Список заданий:
a) Верните дословно весь текст фрагмента страницы, начиная со слов «Это я лежала» и вниз до слов «страшно было ей.» включительно.
b) Переведите на английский язык это предложение из фрагмента страницы: «Меня положили в больницу в Таллине, сначала на вытяжку на несколько дней, потом под общим наркозом вправили вывих и наложили гипс».

Фрагмент страницы:
------------------------------------------------

И вот совсем недавно, работая с клиенткой, я попросила ее вернуться к ее детским переживаниям и.... увидела «дверь» в свой коридор с приведением. Я была так ошарашена! Пришлось дождаться вечера, а потом ночи, чтоб иметь возможность приоткрыть эту дверь. И как я столько лет ходила мимо и не видела ее? Просто я не умела тогда видеть.
Общеизвестный семейный факт. В полтора года родители заметили, что я хожу «утиной походкой». Обследование мгновенно выявило у меня врожденный вывих левого бедра - дисплазию. Полтора года - это уже поздно для простой коррекции дисплазии «стременами». Мне предстояло вправление вывиха под общим наркозом, последующая фиксация ног в гипсе от талии до щиколоток в разные стороны, позже просто распорка, не позволяющая сводить ноги вместе, для того, чтоб костная ткань сустава наросла, и головка бедренной кости зафиксировалась в тазе.
Меня положили в больницу в Таллине, сначала на вытяжку на несколько дней, потом под общим наркозом вправили вывих и наложили гипс. Я пролежала в больнице около двух недель. Одна, без мамы, без папы. В полтора года. Мама говорила, что когда они приехали за мной, у меня не было голоса - я его сорвала, и вообще была как дикий зверек.
Сто раз я рассказывала эту историю своим подружкам в качестве увещевания в тех случаях, когда они отказывались делать рентген на выявление своим детям дисплазии в раннем младенчестве. Сотни раз, рассказывала как сказку. Но на той сессии, я вдруг вспомнила, что это все происходило не с «той девочкой», а со мной...
Это я лежала в полтора года на вытяжке, зафиксированная неподвижно на кровати. Это меня оставила мама. Это я была одна. Это я орала. Это за мной так и не приходили родители. Это меня бросили. Это я была никому не нужна. Это я вырубалась от бессилия... Одна. Я. Никому ненужная, Я...
Я рыдала. Сначала просто рыдала от своей брошенности и одиночества. Потом рыдала от осознания того, что в той советской системе мама не могла ничего для меня сделать... Потом от того, что мама тоже страдала. Мы с ней поговорили. Я - травмированный ребенок, она - травмированная мать. Поговорил, как это делают в гештальттерапии.. Я посадила маму на пустой стул и рассказала ей как мне больно и страшно, и поняла как больно и страшно было ей.

------------------------------------------------

Предоставленные данные:
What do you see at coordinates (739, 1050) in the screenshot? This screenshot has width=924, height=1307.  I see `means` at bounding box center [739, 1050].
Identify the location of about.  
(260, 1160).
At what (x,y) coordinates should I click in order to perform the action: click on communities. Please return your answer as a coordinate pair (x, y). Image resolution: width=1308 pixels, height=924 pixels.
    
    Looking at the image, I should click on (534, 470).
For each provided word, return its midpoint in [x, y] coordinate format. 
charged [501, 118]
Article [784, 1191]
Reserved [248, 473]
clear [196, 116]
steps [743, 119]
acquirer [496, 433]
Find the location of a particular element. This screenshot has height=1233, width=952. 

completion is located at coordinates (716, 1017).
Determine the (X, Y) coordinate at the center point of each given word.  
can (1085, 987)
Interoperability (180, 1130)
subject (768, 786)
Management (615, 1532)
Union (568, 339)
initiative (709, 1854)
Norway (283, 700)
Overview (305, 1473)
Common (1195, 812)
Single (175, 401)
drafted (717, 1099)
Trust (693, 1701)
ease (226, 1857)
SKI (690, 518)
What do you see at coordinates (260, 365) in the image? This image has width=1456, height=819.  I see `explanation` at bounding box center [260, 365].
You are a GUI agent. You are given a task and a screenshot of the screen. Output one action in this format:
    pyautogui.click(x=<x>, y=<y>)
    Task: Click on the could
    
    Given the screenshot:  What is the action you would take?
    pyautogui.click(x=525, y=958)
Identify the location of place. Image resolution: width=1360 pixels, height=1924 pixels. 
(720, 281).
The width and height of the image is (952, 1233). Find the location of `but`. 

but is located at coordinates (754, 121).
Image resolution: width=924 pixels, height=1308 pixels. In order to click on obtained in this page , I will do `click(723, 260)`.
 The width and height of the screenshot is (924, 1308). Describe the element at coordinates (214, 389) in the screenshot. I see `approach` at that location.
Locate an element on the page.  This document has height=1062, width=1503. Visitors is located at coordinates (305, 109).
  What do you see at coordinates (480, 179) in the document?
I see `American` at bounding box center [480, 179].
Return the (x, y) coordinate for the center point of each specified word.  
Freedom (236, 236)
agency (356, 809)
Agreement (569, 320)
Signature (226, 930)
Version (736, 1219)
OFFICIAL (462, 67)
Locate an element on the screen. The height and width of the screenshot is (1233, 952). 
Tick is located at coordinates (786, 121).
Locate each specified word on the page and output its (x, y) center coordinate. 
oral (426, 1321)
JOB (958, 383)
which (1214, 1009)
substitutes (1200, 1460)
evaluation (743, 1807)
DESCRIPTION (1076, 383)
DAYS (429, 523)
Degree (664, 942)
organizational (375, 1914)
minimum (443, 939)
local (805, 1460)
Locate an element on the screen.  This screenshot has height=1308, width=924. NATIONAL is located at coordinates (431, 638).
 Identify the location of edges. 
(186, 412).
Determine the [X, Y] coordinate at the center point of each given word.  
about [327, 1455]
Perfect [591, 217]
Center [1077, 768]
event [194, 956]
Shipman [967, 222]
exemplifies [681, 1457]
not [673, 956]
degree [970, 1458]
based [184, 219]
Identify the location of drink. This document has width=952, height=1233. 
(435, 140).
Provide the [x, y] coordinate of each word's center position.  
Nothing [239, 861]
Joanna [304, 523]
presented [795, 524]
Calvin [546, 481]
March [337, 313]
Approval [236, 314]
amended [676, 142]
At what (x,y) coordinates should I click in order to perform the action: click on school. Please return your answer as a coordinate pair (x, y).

------------------------------------------------

Ответы:
a)
Это я лежала в полтора года на вытяжке, зафиксированная неподвижно на кровати. Это меня оставила мама. Это я была одна. Это я орала. Это за мной так и не приходили родители. Это меня бросили. Это я была никому не нужна. Это я вырубалась от бессилия... Одна. Я. Никому ненужная, Я...
Я рыдала. Сначала просто рыдала от своей брошенности и одиночества. Потом рыдала от осознания того, что в той советской системе мама не могла ничего для меня сделать... Потом от того, что мама тоже страдала. Мы с ней поговорили. Я - травмированный ребенок, она - травмированная мать. Поговорил, как это делают в гештальттерапии.. Я посадила маму на пустой стул и рассказала ей как мне больно и страшно, и поняла как больно и страшно было ей.

b) I was admitted to a hospital in Tallinn, first placed in traction for several days; then, under general anesthesia, the dislocation was reduced and a cast was applied.